Every property has its own challenges and weak spots, and DeerGuard is always happy to offer you our experienced opinions regarding creative and attractive solutions to these difficult areas.

 

Rule 2: Match the fence materials to the application.

This is another rule based on simple common sense that many people still ignore, usually in favor of a "cheap" solution that fails over time and often results in having to do the work over again, so not much savings there, and no solution either.

While the black plastic C-Flex "fencing" being sold over the internet has inundated the deer fence marketplace due to its light weight and relative ease of installation, in our opinion it's hardly a professional grade material appropriate for deer control perimeter applications and we will never recommend or install it as a freestanding perimeter fence, period.

Why? There are a host of problems with this material when used as perimeter fence, including the obvious:

1) Deer can and do occasionally knock it down and run over it, especially during mating season. Get a buck's antlers stuck in the "fence" and watch him run away with a chunk of it. In our opinion, any material that can be cut with a dull pair of kitchen scissors deserves no place in the perimeter deer fence world.

2) Small animals (rabbits, groundhogs, etc.) can and do chew through the bottom of the mesh for egress, opening small holes that can rapidly become larger ones as other, more sizable animals avail themselves of the new passage. Soon you have a hole in the fence big enough for a small deer to enter. Often, by the time the homeowner notices anything is wrong, the deer have already breached the fence and caused significant damage to the landscape plantings.

3) Vines and fallen branches can make a mess of this material, usually in a fairly short time, especially if the fence runs through wooded areas. Don't fall for the bogus advertising claims boasting about the "high strength" of this material. We have replaced a ton of it with steel woven-wire for unhappy property owners who learned the hard way that plastic fencing is not an appropriate perimeter fence material.

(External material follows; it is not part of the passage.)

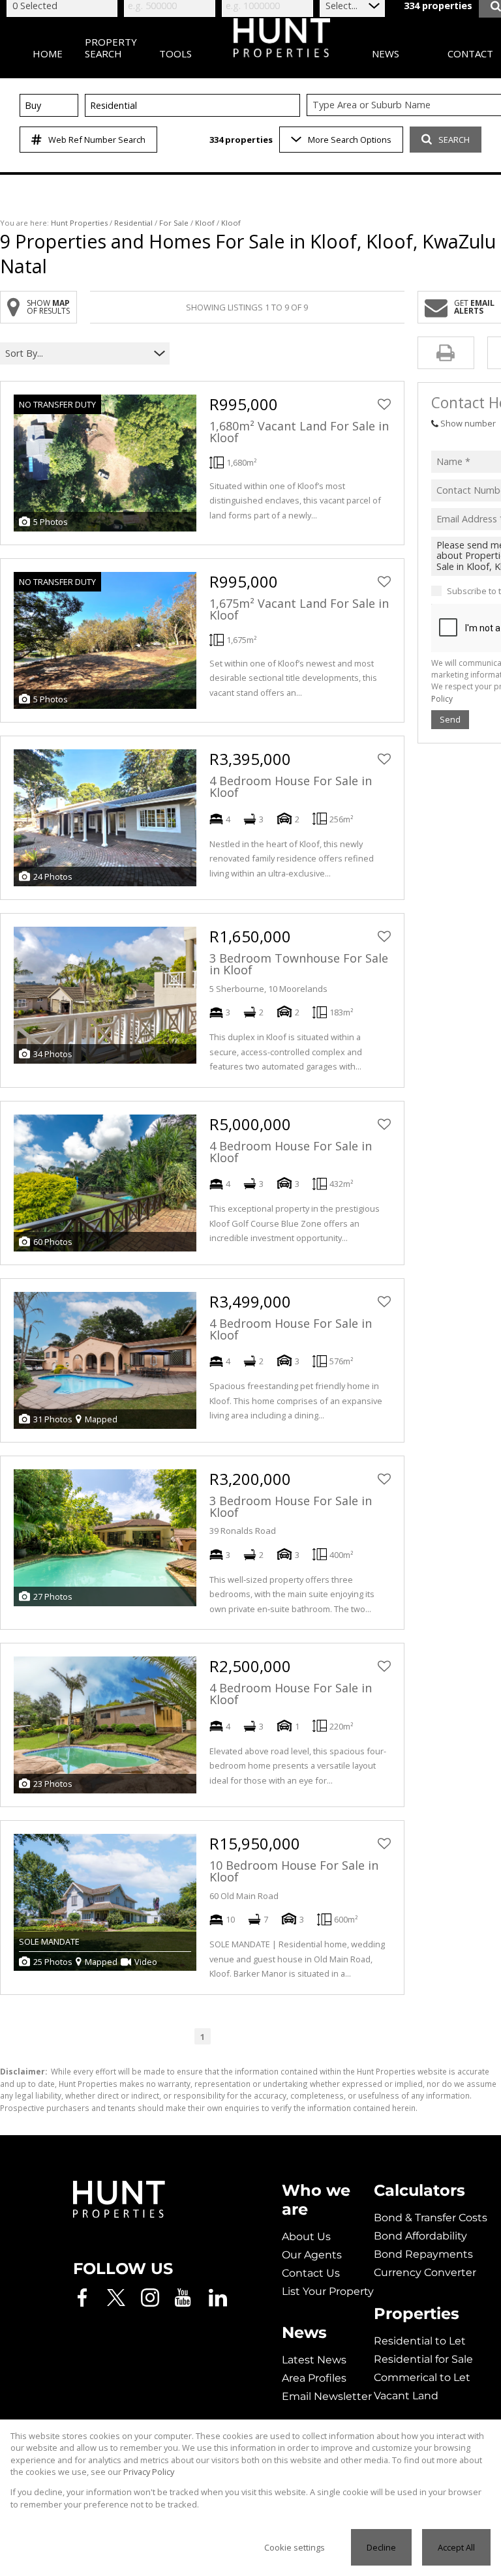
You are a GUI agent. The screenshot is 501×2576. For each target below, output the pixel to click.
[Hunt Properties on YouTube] (184, 2297)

To be fair, this same black plastic can be perfectly useful as a temporary winter fence around individual planting beds and small gardens that can be closely monitored by the gardener--exactly what we mean by matching the material to the application. But the fact remains this plastic C-flex netting is what we have come to call the "fishnet stocking" of the deer fence world, and we especially frown upon the false claims and marketing hype that is often used to sell the mesh over the internet. Buyer beware.

Another compromise deer fencing material came on the scene a few years ago in the form of a black, vinyl-coated chicken-wire, usually offered in a 7' height. While certainly stronger than the plastic C-flex, the chicken-wire has its own set of problems that has made it less than popular with many property owners who have experimented with it for perimeter deer fencing.

What are the specific drawbacks to this mesh?

1) No inherent strength or structural integrity: it is, after all, chicken-wire, and made of very lightweight soft metal at its core, usually 20-gauge. This means falling trees or branches can and do permanently damage and distort the material, often requiring complete replacement of the damaged section. Yes, you can bend a damaged piece of it back to a certain extent, but it will always look like a bit of a cobbed job, and unattractive in its inability to stand true over time.

2) Poor life expectancy, at least compared to other fence fabrics we consider appropriate for perimeter deer protection. Yes, the vinyl coating adds a few years to the life of this stuff. But true professional-grade fencing will outlive the poultry wire 2-3X or longer. And the material itself is not inexpensive. Briefly put, there are much better choices out there at close to the same price.